_Exercise:_ For the material below, return exactly the lines starting at the one holding "Given: Click the" and ending at the one holding "The image size is (1500, 670).", counting both as part of the range.

_Provided information:_
★ ★ ★ ★ ★ ★ ★

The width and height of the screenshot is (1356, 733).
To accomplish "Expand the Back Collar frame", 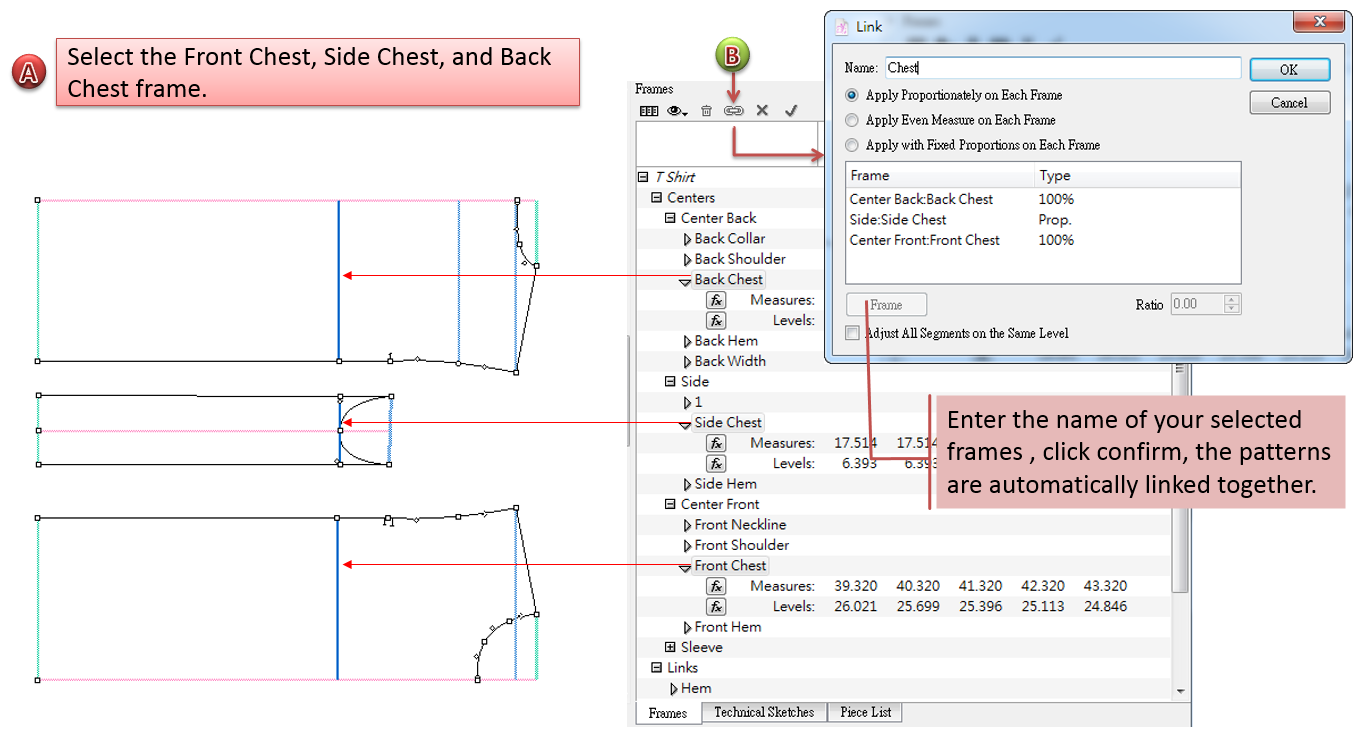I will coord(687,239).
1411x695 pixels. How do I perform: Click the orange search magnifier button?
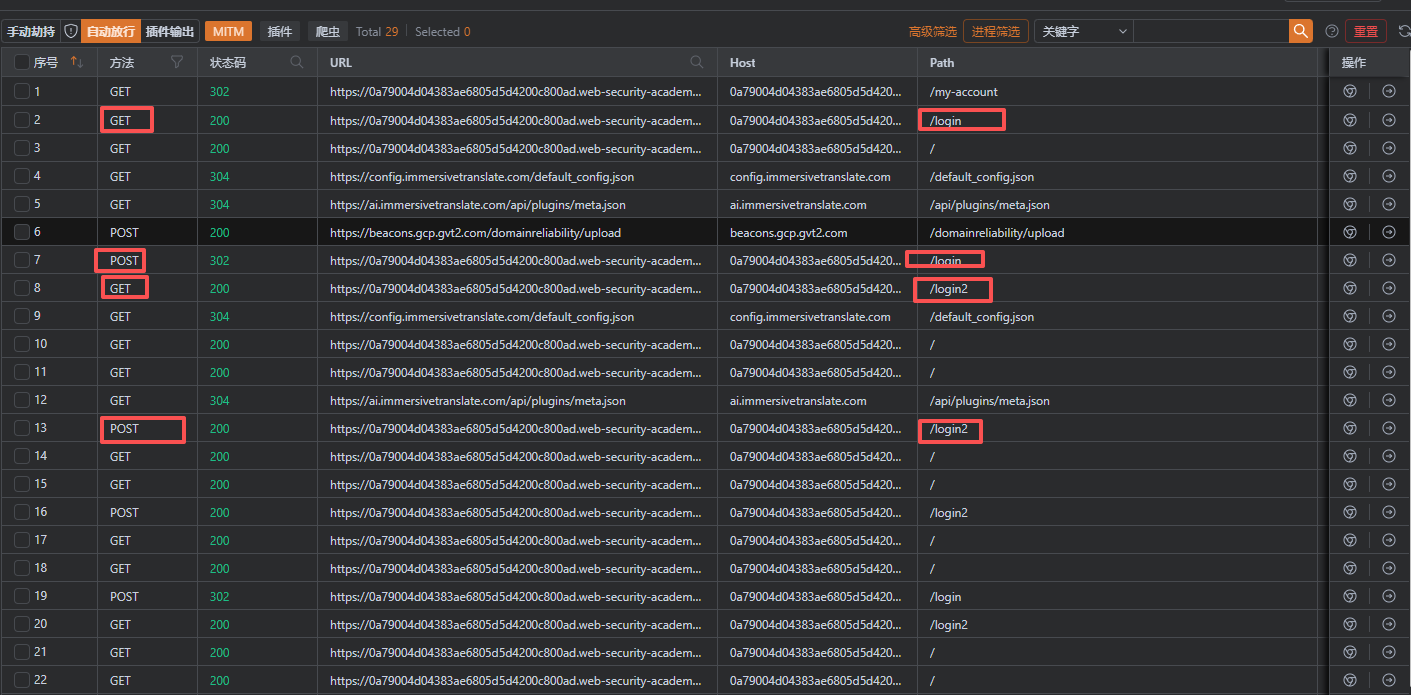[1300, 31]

★ ★ ★ ★ ★ ★ ★

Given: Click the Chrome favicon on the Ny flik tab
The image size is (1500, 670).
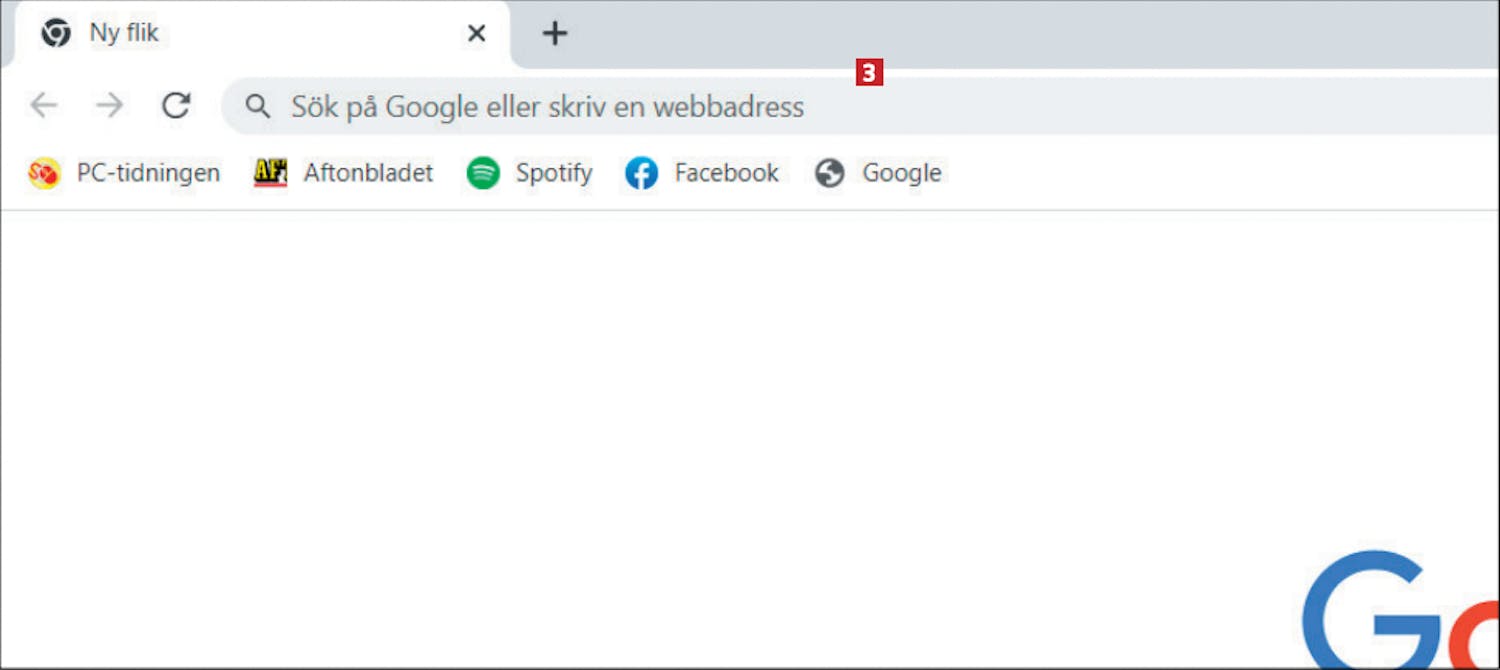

★ ★ ★ ★ ★ ★ ★

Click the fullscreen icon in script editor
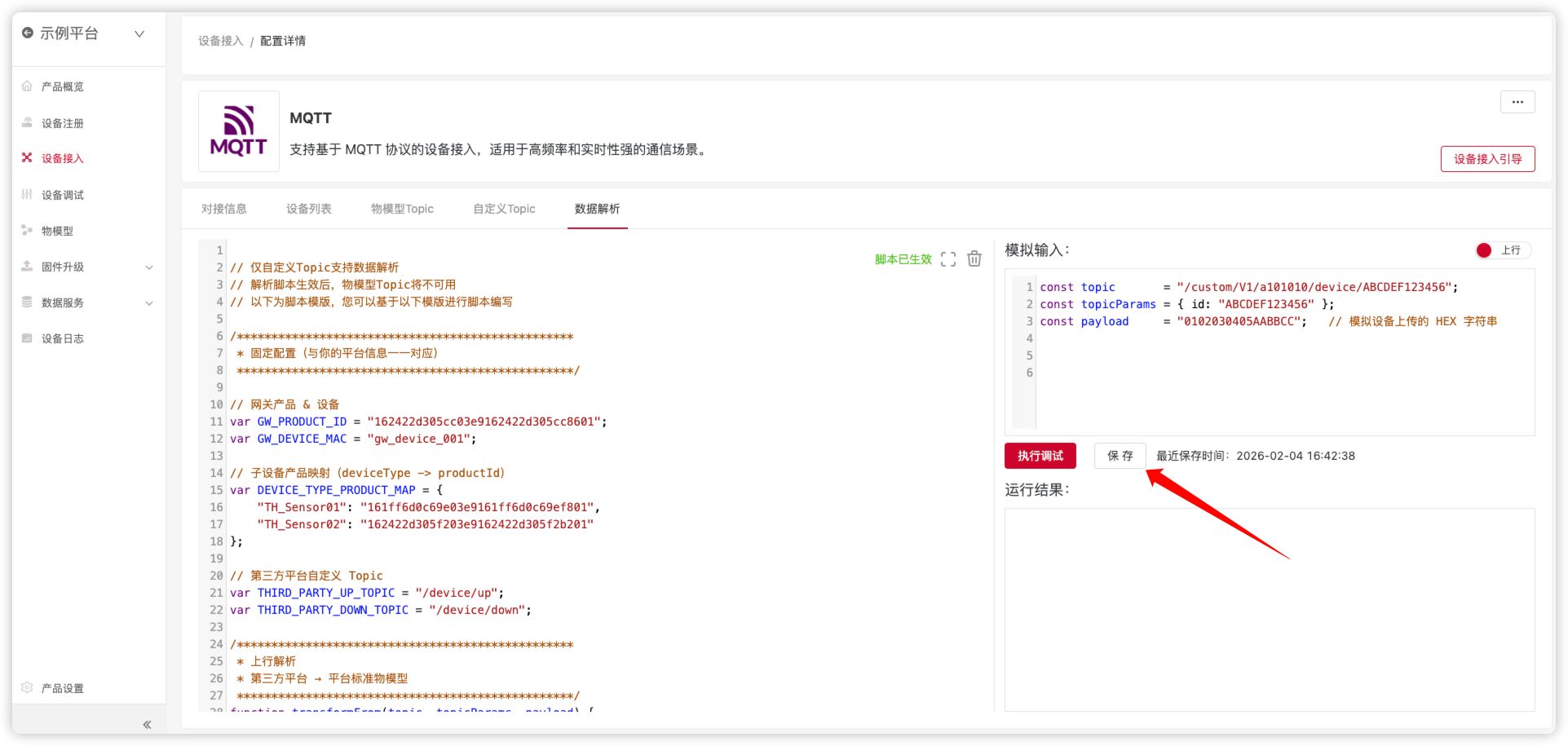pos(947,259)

★ ★ ★ ★ ★ ★ ★

_Output below:_
Given: Click the Chrome favicon on the Ny flik tab
The image size is (1500, 670).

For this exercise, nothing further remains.